- _Task prompt_: According to Sarah's story, where did the children shelter when bombs fell at night during the Blitz?

- _Passage_:
************

|
Sarah’s story
Both Sarah’s parents were born and bred in Russia. In the late 1800s her father lived through the pogroms – racist attacks on the Jews. Jews in Russia were treated badly because often they had jobs in business so were reasonably well-off and people envied this. Some were political radicals which meant that they were against the Tsars, the rulers of Russia, who in turn orgainsed pogroms in which Jews were killed. These got particularly bad after 1881 and the assassination of Tsar Alexander II. This was blamed on political radicals and therefore many Jews. Governments liked to find scapegoats to blame for their country’s problems; often the Jews in Russia were blamed. As a young boy he remembers his father’s beard being pulled at as a punishment and as a way to intimidate Jews. Life was generally bad for the Jews as a result of the persecution they faced; Sarah’s parents remember having little food and finding it difficult to get jobs. It was this that made her father decided to move to Europe, and in particular he had heard that England would provide a safe base for him and his family and that he potentially might find a job possibly working in a market. The family made the journey to London in 1902, with Sarah’s aunt who travelled with them. She contracted diphtheria on the boat and had to overcome it without medication. Once in London the family settled initially in Whitechapel where her father opened a business. The children attended the local secondary school called Redman Road School. This was not a Jewish school. During The Blitz the family were still in the East End and the children found shelter in the cellars of a local brewery when the bombs fell at night. The Blitz made their life very difficult and they longed for a change. In 1952 Sarah moved to North West London with her husband to be closer to a bigger Jewish community. But her parents remained in the East End as they felt more comfortable with the community there.

************

- _Dataset section_:
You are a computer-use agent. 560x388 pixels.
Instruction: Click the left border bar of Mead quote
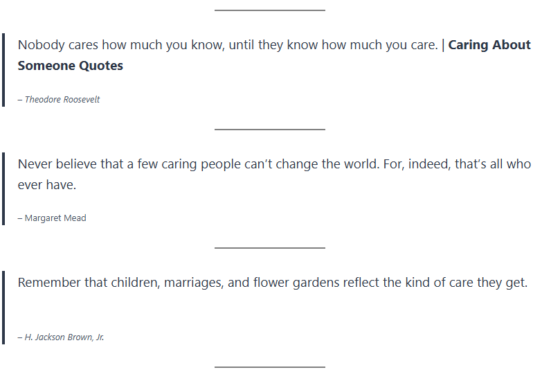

************

- _Final answer_: They sheltered in the cellars of a local brewery.